■ **What is asked**
List every line in the rows below that contains the string "Viewport". Case counts.

-- Supplied data start --

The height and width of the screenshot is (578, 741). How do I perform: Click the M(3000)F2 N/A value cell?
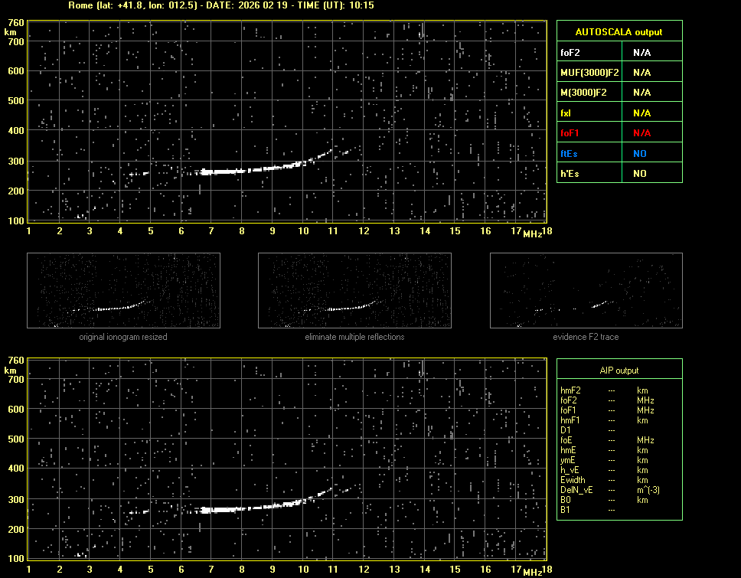[641, 93]
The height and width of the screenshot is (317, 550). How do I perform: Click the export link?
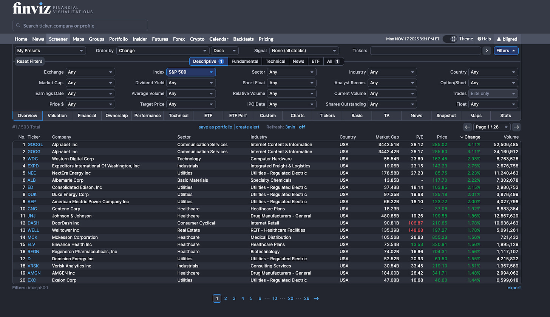click(514, 288)
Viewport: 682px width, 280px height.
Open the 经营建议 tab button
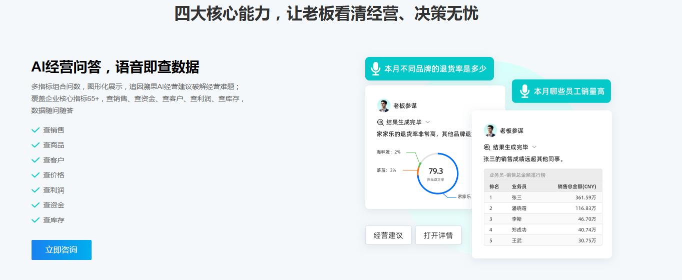click(x=388, y=235)
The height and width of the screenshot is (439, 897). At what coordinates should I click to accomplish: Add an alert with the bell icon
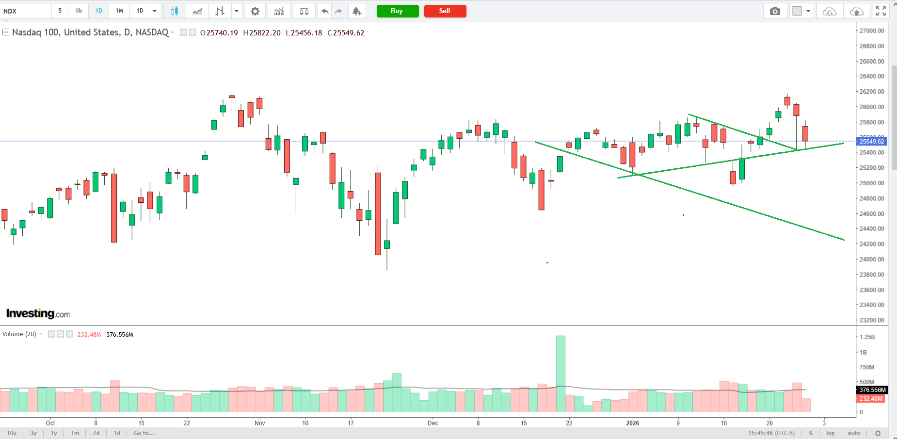coord(357,11)

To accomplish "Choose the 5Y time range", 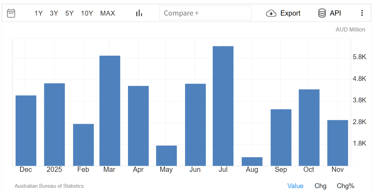I will click(x=70, y=13).
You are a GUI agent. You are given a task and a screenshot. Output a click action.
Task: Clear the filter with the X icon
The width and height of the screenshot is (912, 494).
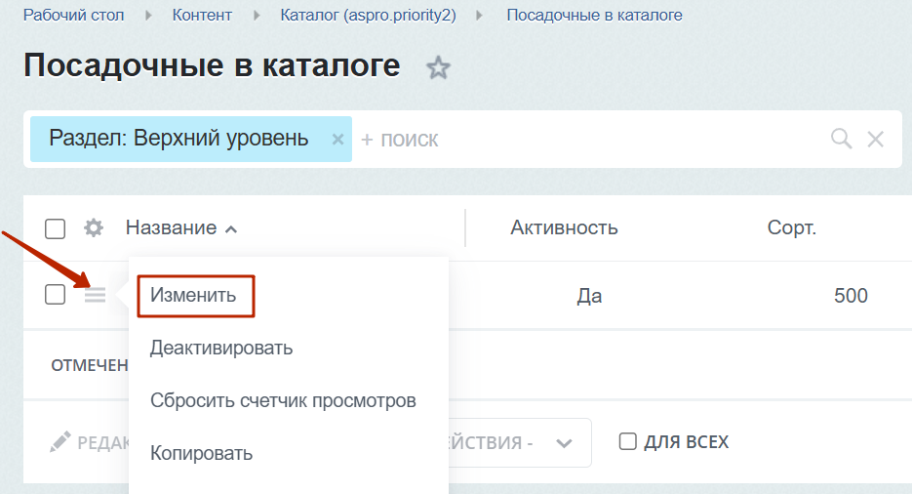click(876, 139)
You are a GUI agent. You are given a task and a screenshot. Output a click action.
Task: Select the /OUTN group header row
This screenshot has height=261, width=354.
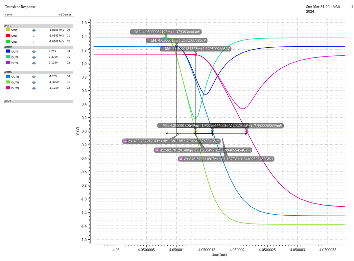point(38,72)
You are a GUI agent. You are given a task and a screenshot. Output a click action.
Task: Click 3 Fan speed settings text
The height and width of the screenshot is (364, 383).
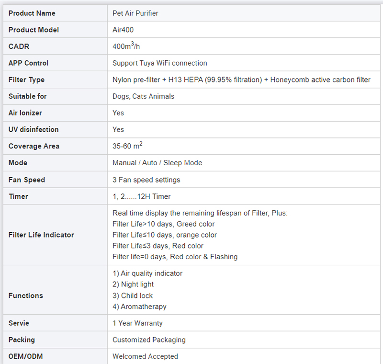146,180
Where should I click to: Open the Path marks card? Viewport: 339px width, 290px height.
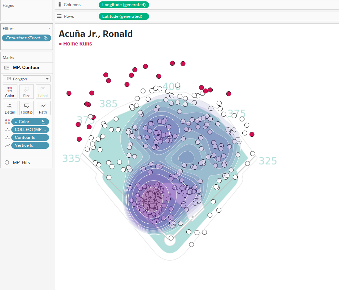(x=43, y=108)
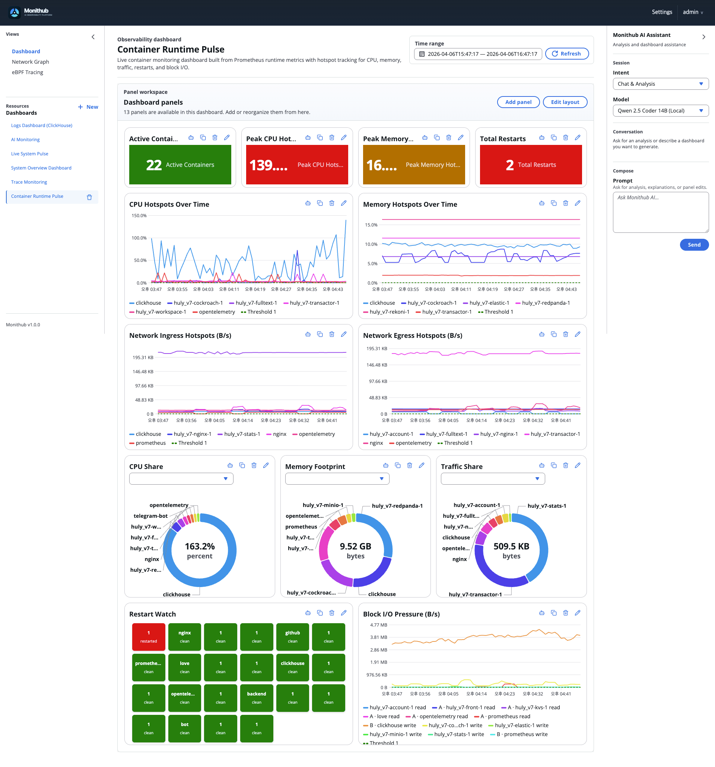This screenshot has width=715, height=767.
Task: Hide the clickhouse series in CPU Hotspots legend
Action: coord(148,303)
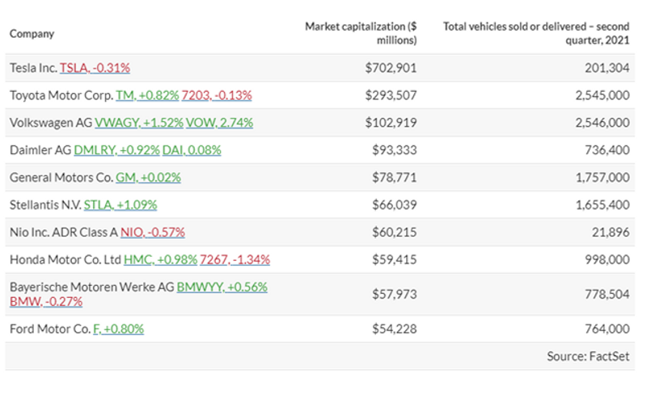Click the TM ticker link for Toyota
Image resolution: width=647 pixels, height=394 pixels.
coord(147,95)
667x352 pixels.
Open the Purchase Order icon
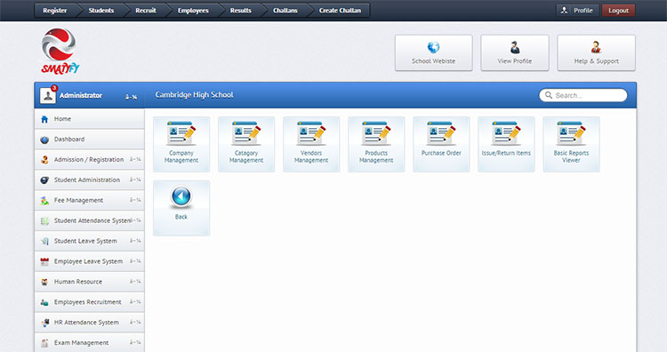click(x=441, y=144)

-- Supplied data end --

■ **Complete output**
Viewport: 682px width, 280px height.
Where should I click to: Open the Path marks card? Viewport: 339px width, 290px height.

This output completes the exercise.